Stored records:
▬▬▬

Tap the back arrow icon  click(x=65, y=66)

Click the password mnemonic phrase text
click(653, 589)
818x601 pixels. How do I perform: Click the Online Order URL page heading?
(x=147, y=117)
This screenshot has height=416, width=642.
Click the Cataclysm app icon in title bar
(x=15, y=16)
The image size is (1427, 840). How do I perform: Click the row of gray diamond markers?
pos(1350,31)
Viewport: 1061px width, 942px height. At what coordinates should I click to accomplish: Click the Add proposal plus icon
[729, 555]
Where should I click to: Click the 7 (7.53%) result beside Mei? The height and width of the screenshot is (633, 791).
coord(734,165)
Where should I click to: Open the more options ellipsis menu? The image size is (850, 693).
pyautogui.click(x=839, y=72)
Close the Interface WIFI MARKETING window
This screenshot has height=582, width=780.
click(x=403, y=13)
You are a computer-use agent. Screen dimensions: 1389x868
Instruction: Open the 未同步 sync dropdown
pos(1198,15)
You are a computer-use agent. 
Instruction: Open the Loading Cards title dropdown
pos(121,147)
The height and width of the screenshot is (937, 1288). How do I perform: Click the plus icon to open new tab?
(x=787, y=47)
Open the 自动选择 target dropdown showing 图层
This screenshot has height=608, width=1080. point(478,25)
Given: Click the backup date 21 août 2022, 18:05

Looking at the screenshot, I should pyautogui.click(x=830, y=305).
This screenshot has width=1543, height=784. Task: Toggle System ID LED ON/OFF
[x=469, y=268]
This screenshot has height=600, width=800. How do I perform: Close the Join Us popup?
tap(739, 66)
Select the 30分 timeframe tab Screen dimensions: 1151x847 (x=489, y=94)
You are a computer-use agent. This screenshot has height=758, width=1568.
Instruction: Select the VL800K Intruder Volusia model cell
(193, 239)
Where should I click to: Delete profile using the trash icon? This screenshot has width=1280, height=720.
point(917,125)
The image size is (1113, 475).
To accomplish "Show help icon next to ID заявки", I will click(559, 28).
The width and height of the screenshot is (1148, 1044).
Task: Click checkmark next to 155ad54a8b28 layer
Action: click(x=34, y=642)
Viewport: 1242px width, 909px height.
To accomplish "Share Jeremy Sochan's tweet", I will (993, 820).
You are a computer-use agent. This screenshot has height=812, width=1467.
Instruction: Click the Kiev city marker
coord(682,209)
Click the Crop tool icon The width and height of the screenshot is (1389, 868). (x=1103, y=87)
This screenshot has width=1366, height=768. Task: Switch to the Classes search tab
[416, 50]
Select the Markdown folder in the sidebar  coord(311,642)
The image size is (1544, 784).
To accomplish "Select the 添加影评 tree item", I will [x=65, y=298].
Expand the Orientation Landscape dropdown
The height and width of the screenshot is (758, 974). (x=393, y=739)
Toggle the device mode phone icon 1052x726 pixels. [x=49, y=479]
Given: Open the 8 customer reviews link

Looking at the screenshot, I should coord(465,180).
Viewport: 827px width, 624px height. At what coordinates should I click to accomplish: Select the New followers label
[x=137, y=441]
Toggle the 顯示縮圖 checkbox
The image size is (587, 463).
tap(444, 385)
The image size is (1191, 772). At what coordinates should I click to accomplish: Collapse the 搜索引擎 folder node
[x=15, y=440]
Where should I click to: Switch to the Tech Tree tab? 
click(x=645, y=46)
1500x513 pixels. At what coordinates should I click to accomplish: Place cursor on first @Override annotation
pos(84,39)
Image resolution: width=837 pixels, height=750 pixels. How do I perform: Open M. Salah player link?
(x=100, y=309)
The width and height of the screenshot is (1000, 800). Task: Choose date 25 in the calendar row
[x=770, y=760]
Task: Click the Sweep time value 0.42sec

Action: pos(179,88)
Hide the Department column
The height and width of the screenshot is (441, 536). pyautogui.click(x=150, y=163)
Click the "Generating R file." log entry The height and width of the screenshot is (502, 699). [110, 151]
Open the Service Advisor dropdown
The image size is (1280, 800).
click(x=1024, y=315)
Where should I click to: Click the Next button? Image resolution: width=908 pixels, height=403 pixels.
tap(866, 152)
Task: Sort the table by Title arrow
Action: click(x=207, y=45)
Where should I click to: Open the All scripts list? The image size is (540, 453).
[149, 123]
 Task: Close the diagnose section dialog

▬▬▬

*Task to complete:*
Rewrite the stored records above, changing each occurrence of "Where should I click to" to "Where do I click to" and leaving every other line and character as it is.

*Task output:*
Tap the back arrow icon  click(x=65, y=66)

Click the password mnemonic phrase text
click(653, 589)
818x601 pixels. How do I perform: Click the Online Order URL page heading?
(x=147, y=117)
This screenshot has height=416, width=642.
Click the Cataclysm app icon in title bar
(x=15, y=16)
The image size is (1427, 840). How do I perform: Click the row of gray diamond markers?
pos(1350,31)
Viewport: 1061px width, 942px height. At what coordinates should I click to accomplish: Click the Add proposal plus icon
[729, 555]
Where do I click to: Click the 7 (7.53%) result beside Mei? The height and width of the screenshot is (633, 791).
coord(734,165)
Where do I click to: Open the more options ellipsis menu? The image size is (850, 693).
pyautogui.click(x=839, y=72)
Close the Interface WIFI MARKETING window
This screenshot has height=582, width=780.
click(x=403, y=13)
You are a computer-use agent. Screen dimensions: 1389x868
Instruction: Open the 未同步 sync dropdown
pos(1198,15)
You are a computer-use agent. 
Instruction: Open the Loading Cards title dropdown
pos(121,147)
The height and width of the screenshot is (937, 1288). How do I perform: Click the plus icon to open new tab?
(x=787, y=47)
Open the 自动选择 target dropdown showing 图层
This screenshot has height=608, width=1080. point(478,25)
Given: Click the backup date 21 août 2022, 18:05

Looking at the screenshot, I should pyautogui.click(x=830, y=305).
This screenshot has width=1543, height=784. Task: Toggle System ID LED ON/OFF
[x=469, y=268]
This screenshot has height=600, width=800. How do I perform: Close the Join Us popup?
tap(739, 66)
Select the 30分 timeframe tab Screen dimensions: 1151x847 (x=489, y=94)
You are a computer-use agent. This screenshot has height=758, width=1568.
Instruction: Select the VL800K Intruder Volusia model cell
(193, 239)
Where do I click to: Delete profile using the trash icon? This screenshot has width=1280, height=720.
point(917,125)
The image size is (1113, 475).
To accomplish "Show help icon next to ID заявки", I will click(559, 28).
The width and height of the screenshot is (1148, 1044).
Task: Click checkmark next to 155ad54a8b28 layer
Action: click(x=34, y=642)
Viewport: 1242px width, 909px height.
To accomplish "Share Jeremy Sochan's tweet", I will (993, 820).
You are a computer-use agent. This screenshot has height=812, width=1467.
Instruction: Click the Kiev city marker
coord(682,209)
Click the Crop tool icon The width and height of the screenshot is (1389, 868). (x=1103, y=87)
This screenshot has width=1366, height=768. Task: Switch to the Classes search tab
[416, 50]
Select the Markdown folder in the sidebar  coord(311,642)
The image size is (1544, 784).
To accomplish "Select the 添加影评 tree item", I will [x=65, y=298].
Expand the Orientation Landscape dropdown
The height and width of the screenshot is (758, 974). (x=393, y=739)
Toggle the device mode phone icon 1052x726 pixels. [x=49, y=479]
Given: Open the 8 customer reviews link

Looking at the screenshot, I should coord(465,180).
Viewport: 827px width, 624px height. At what coordinates should I click to accomplish: Select the New followers label
[x=137, y=441]
Toggle the 顯示縮圖 checkbox
The image size is (587, 463).
tap(444, 385)
The image size is (1191, 772). At what coordinates should I click to accomplish: Collapse the 搜索引擎 folder node
[x=15, y=440]
Where do I click to: Switch to the Tech Tree tab? 
click(x=645, y=46)
1500x513 pixels. At what coordinates should I click to accomplish: Place cursor on first @Override annotation
pos(84,39)
Image resolution: width=837 pixels, height=750 pixels. How do I perform: Open M. Salah player link?
(x=100, y=309)
The width and height of the screenshot is (1000, 800). Task: Choose date 25 in the calendar row
[x=770, y=760]
Task: Click the Sweep time value 0.42sec

Action: pos(179,88)
Hide the Department column
The height and width of the screenshot is (441, 536). pyautogui.click(x=150, y=163)
Click the "Generating R file." log entry The height and width of the screenshot is (502, 699). [110, 151]
Open the Service Advisor dropdown
The image size is (1280, 800).
click(x=1024, y=315)
Where do I click to: Click the Next button? Image resolution: width=908 pixels, height=403 pixels.
tap(866, 152)
Task: Sort the table by Title arrow
Action: click(x=207, y=45)
Where do I click to: Open the All scripts list? The image size is (540, 453).
[149, 123]
 Task: Close the diagnose section dialog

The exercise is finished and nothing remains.